Dallapiccola’s scenario is after a story by Auguste Villiers de l'Isle-Adam: during the Spanish Inquisition, an unnamed prisoner is visited by his mother, is goaded by his gaoler about the prospect of release, and seems to escape through a locked door into a garden, but is ultimately caught by the Grand Inquisitor. The opera ends with three unearthly strokes on tam-tam and a whispered question: “la liberta?” Dallapiccola wrote some of it in hiding during the final days of Italian fascism; it has the potent whiff of historical pressure, and plenty of contemporary resonances today.
Dallapiccola’s music was given a peerless showing; in Pappano the composer has found the best possible advocate. He excels in this repertoire because of his agile grasp of expressionistic gesture and how it can underline text. He captured the verismo qualities of Dallapiccola’s music too, which fuses the serialist expressionism of Alban Berg with a lyric tradition that runs through Verdi and Puccini. Both Don Carlos and Tosca loom large in the score, thematically and musically; the latter especially so in the jagged, syncopated fanfares that launch the work, though it is a Tosca thrown into the psychological atom-smasher of existentialist philosophy.
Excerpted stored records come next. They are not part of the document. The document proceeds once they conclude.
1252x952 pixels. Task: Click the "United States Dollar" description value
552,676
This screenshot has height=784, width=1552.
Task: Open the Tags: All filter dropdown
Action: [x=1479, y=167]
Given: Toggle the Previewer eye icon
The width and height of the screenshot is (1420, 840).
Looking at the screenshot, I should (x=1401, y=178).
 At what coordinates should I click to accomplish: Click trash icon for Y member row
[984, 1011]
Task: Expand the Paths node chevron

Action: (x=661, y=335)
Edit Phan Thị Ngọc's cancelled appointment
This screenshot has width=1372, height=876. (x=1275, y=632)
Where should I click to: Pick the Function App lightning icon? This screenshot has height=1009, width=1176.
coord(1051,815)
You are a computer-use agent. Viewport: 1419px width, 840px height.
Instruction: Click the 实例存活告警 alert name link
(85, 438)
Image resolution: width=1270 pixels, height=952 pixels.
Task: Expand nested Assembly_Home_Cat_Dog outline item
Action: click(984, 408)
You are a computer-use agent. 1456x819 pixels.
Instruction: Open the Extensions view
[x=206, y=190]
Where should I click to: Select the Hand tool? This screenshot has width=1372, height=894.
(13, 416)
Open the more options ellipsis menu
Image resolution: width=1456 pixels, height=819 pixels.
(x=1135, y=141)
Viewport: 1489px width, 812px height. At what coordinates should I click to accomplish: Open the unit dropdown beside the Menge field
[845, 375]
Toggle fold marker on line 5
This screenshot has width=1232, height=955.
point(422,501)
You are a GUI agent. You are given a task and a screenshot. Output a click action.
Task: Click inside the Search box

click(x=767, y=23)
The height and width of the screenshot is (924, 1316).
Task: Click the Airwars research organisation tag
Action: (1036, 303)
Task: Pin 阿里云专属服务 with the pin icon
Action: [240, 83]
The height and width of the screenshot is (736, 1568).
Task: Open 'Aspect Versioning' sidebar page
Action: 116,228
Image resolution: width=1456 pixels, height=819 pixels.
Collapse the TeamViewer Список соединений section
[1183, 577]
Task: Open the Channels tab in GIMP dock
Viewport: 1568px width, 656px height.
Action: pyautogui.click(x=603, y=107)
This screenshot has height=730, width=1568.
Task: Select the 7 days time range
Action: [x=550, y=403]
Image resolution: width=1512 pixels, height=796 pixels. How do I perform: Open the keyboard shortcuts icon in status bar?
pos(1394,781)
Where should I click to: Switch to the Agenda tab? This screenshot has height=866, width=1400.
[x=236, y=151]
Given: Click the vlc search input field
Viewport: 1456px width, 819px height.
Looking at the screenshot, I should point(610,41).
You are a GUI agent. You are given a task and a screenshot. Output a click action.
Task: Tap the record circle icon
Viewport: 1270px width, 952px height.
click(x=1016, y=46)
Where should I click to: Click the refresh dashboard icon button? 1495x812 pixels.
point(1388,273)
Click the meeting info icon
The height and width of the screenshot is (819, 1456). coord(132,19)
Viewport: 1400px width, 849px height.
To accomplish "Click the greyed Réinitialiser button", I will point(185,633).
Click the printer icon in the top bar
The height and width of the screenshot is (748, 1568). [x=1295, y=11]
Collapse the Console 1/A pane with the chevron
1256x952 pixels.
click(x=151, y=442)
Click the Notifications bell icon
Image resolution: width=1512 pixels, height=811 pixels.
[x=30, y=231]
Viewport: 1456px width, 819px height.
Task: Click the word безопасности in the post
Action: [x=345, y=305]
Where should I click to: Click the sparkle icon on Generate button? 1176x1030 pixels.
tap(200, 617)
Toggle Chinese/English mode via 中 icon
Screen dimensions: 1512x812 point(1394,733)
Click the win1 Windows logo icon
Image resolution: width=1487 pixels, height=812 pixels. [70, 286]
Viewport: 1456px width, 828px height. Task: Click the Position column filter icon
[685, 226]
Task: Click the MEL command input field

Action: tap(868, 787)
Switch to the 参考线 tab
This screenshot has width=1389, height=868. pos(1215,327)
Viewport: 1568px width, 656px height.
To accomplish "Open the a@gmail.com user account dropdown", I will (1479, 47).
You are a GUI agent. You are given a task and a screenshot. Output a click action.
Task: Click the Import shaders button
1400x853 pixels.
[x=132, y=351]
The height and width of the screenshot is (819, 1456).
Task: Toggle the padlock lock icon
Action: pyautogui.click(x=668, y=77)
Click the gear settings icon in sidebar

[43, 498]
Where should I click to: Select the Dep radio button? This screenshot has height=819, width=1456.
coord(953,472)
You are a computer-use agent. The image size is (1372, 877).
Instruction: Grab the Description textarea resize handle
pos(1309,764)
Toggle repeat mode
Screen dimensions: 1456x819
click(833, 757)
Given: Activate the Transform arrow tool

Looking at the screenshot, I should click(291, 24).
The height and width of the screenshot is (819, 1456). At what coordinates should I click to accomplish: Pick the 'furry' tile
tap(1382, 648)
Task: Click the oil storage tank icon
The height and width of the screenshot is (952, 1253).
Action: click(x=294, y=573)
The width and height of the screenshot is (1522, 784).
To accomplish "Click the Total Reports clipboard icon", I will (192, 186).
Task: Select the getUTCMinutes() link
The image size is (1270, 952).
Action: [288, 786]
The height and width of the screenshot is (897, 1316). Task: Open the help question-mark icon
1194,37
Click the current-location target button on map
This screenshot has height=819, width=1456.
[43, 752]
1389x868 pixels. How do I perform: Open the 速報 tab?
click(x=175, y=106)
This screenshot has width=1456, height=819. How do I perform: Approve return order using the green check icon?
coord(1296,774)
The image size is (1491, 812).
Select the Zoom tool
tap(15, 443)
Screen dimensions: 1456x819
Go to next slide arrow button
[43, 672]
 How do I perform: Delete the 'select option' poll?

There are moments of unearthly beauty as well as violent, percussive terror and creased claustrophobia, all summoned by Pappano and the LSO with impeccable detail and care. The shattering choral intermezzi, delivered by the London Symphony Chorus from the distance, were terrifyingly hieratic, intimating some darkly processional ritual at the heart of incarceration; they were prepared by both William Spaulding and LSC old hand Simon Halsey.